Mont Tremblant is a gorgeous place with massive amounts of water going through it. With 3 rivers running through it, there are plenty of lakes, waterfalls, and streams all over the place for any visitors to enjoy. With 3 neighboring towns it is also easy to get out of the wild for a split second and enjoy the pleasures of small adventure driven towns. In our case this involved us driving to St. Donat near the discovery center we were at, and spending some time refueling our tanks, literally and figuratively, before heading back to our campsite.
Once we were back at our campsite, we realized that the area where our tent had originally been set up was the only spot in the entire area that had collected any amount of water. We also realized several of our neighbors had also left their campsites for good. We pitched our tent in a much more logical place and then got everything going once more. The night was dry and the sky was starry this time around, and as we sipped on wine in front of the campfire’s light, we gazed at the sky and talked about the days to come.
It had been easily a year since we took some time off to be outside of the city and disconnect ourselves from work and daily life. Even though we have taken time off and even went on a similar trip, albeit with an unpleasant outcome, we felt as if we had only done this for the first time in a long time. It was at this point that we decided that this needed to be somewhat of a part of our routine. So to speak. The night went darker as we talked, and our fire went dimmer. We eventually went inside our tent to the sounds of birds calling for company and coyotes howling in the distance.
The next morning, our last at the park, had a much less hectic pace than the two previous ones — the first one preparing to leave to the park, and the second one preparing to escape the rain — as we calmly got a fire going, had breakfast, and eventually started packing up.

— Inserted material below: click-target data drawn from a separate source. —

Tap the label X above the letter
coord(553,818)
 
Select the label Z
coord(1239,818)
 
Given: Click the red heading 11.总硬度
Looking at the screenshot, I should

We were smarter this time in that we went outside of the park to drive to a different section, instead of driving through the small roads of the park, and were in a completely different section in less than an hour. We went for two very small hikes and saw a couple of waterfalls, with one of them being one of the biggest I have seen in the middle of a park.
Even though this was the thanksgiving weekend, which was also the last camping weekend of the season, we were lucky to enjoy very little people in the park overall thanks to the rain. We went on a much larger trip last year to Jacques-Cartier (we wrote briefly about this trip in our shared blog) and there were massive amounts of tourists there just to look at the colors. Not so much this time though, as the park was for the most part devoid of any life and running into anyone was surprisingly uncommon.
Once we were done hiking for the day, we rebuilt our mountain bikes and went on a gorgeous 14 kilometer loop through the southwest area of the park.
Even though we decided to invest in mountain bicycles to do more adventurous trips this year, we did not use them for this purpose as much as we would have wanted to, so this weekend was a good way to close the season and to start making plans for next year, or perhaps for the end of the year elsewhere. There are a few routes to do mountain biking in the park, which are mostly accessible by car, though we were happy to see there was a section reserved for cyclists looking to camp, which we used in other parks in the past. This is a good initiative parks in Quebec have, and something that I am sure many bike tourists and bikepackers appreciate when they find themselves in the middle of a park without a place to stay.
When all was said and done, we packed all of our gear on to go back home, albeit with a small stop at the village of Mont Tremblant to indulge in some food and coffee, and then were in Montreal no more than 2 hours later. It is good to know that the location we chose to live in is not only great to get in and out of the city by foot or bicycle, but that it also offers quick gateways out of town by car.
More adventures will come soon, which I am really looking forward to.